Closed ianabc closed 6 years ago
@ianabc I've been following a similar process to you:
master
branch with service.type: NodePort
(though I think ClusterIP
would also work for my setup, AFAIK I don't have access to LBaaS)If it's helpful I can put our configs and instructions somewhere?
Thanks for responding, @manics! The Ingress controller is what's missing here I think. Can you provide docs / put up your config somewhere?
Thanks for writing this up in a detailed fashion, @ianabc!
Thanks guys, I tried changing values.yaml locally then installing that chart,
diff --git a/values.yaml b/values.yaml
index 4616d94..0df43c6 100755
--- a/values.yaml
+++ b/values.yaml
@@ -42,7 +42,7 @@ rbac:
proxy:
secretToken: ''
service:
- type: LoadBalancer
+ type: NodePort
labels: {}
annotations: {}
nodePorts:
This gives me running services
NAME TYPE CLUSTER-IP EXTERNAL-IP PORT(S) AGE
hub ClusterIP 10.233.20.102 <none> 8081/TCP 9m
proxy-api ClusterIP 10.233.22.79 <none> 8001/TCP 9m
proxy-http ClusterIP 10.233.56.85 <none> 8000/TCP 9m
proxy-public NodePort 10.233.20.97 <none> 80:32561/TCP,443:30376/TCP 9m
but the hub pod stays in pending
NAME READY STATUS RESTARTS AGE
hub-6f87944b4f-8c22k 0/1 Pending 0 9m
proxy-866db8d69d-t2hw8 2/2 Running 0 9m
I get the same behaviour with ClusterIP in place of NodePort.

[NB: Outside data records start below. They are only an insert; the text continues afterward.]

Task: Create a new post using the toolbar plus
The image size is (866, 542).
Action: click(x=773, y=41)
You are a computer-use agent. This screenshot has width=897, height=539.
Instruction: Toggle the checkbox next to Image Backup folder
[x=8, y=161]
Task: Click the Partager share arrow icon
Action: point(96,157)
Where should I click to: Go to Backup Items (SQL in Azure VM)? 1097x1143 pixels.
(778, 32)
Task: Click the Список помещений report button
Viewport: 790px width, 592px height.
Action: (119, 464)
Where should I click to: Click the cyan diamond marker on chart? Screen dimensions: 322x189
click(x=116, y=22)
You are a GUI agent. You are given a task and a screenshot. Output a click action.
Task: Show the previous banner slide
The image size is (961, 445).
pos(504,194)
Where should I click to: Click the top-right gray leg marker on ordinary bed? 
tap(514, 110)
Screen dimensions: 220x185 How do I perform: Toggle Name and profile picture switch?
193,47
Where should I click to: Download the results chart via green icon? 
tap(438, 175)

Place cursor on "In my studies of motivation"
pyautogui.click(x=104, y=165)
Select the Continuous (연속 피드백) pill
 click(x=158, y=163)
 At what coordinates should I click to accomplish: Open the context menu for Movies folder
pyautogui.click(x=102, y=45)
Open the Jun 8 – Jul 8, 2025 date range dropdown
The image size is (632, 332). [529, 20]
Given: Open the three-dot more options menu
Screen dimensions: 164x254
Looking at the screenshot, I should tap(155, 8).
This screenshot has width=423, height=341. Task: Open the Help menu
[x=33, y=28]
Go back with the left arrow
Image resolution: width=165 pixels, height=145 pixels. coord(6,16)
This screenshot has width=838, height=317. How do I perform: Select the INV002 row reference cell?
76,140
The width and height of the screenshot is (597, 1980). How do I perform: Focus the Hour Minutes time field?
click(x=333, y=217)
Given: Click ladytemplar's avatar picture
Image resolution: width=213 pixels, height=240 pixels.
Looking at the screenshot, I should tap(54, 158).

For the hub pod I get
$ kubectl --namespace=j8s describe pods hub-6f87944b4f-8c22k
...
Events:
Type Reason Age From Message
---- ------ ---- ---- -------
Warning FailedScheduling 37s (x15 over 3m) default-scheduler PersistentVolumeClaim is not bound: "hub-db-dir" (repeated 3 times)
I set up the kubespray as simply as I could (...I didn't bother adding distributed storage), I'll try to reconfigure things with distributed storage and try again.
Yup, you need some persistent storage for the hub to store its database. Temporarily, you can disable that with:
hub:
db:
type: sqlite-memory
This should allow the hub pod to launch without persistent storage. But this can't run on production - the hub will lose all knowledge of users and spawns when it restarts...
Here's the config for our nginx ingress controller: https://github.com/openmicroscopy/kubernetes-platform/tree/19e8464a9a057a7b367d8a23a2a891f3c06de06d/ingress-nginx (there's some other details of the kubespray config in that repo too).
Currently our k8s cluster only has a single floating IP (attached to a master node) so the controller is deployed as a daemonset with a nodeSelector for master nodes only, and using hostNetwork to get access to ports 80 and 443.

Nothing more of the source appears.